Which Tax Cuts Have Stimulated the Economy?

“‘We tried that, and it didn’t work,’ Obama and his partisans sneer in response to arguments that tax cuts are the key to restoring economic growth.” 

But as Peter Ferrara writes in the American Spectator cuts to marginal tax rates and capital gains rates – such as the tax cuts of John F. Kennedy, Ronald Reagan, George W. Bush in 2001 and 2003 – all resulted in accelerating (or “stimulating”) economic growth.  Other tax cuts – namely credits, rebates, and redistribution through the tax code, such as those pushed by Bush in 2008 and Obama in 2009 – don’t do anything to stimulate the economy.

Such tax rebates or tax credits do not work to stimulate economic growth because they do not change the fundamental incentives that govern the economy. A $500 tax credit or tax rebate involves the government either explicitly or effectively sending you a check for $500. But after that you and everyone else still face the same tax rates and same economic incentives. 

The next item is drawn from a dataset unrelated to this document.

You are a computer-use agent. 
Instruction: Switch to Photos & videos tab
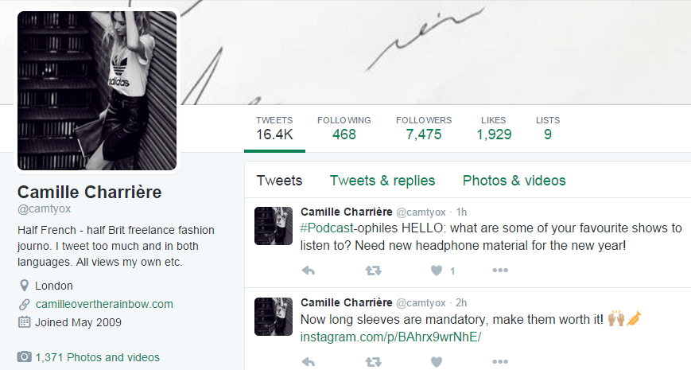[514, 181]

Tax cuts do not expand the economy by “putting more money in people’s pockets,” thereby leading to increased spending. Increased welfare benefits would put more money in people’s pockets as well. But this is an outdated Keynesian rationale from the 1930s that increasing spending will increase growth to meet the demand. That does not work for two reasons. First, the government has to borrow or tax the money from someone else in the economy to give you the tax credit or increased welfare check. So, if it takes $500 out of the economy to give you $500 through the tax credit or increased welfare, it has not added anything to the economy on net. Secondly, again, there is no change in fundamental incentives. …

As of this month, we are in the longest recession since World War II. The National Bureau of Economic Research scores this recession as having started in December, 2007. Yet, from the beginning we have followed old-fashioned, Keynesian tax cut stimulus policies, first under Bush, but then continued under Obama, rather than the amazingly successful tax rate cut policies of Kennedy and Reagan. That is why this is the longest recession since World War II, with still no end in sight, and unemployment persistent and relentlessly climbing.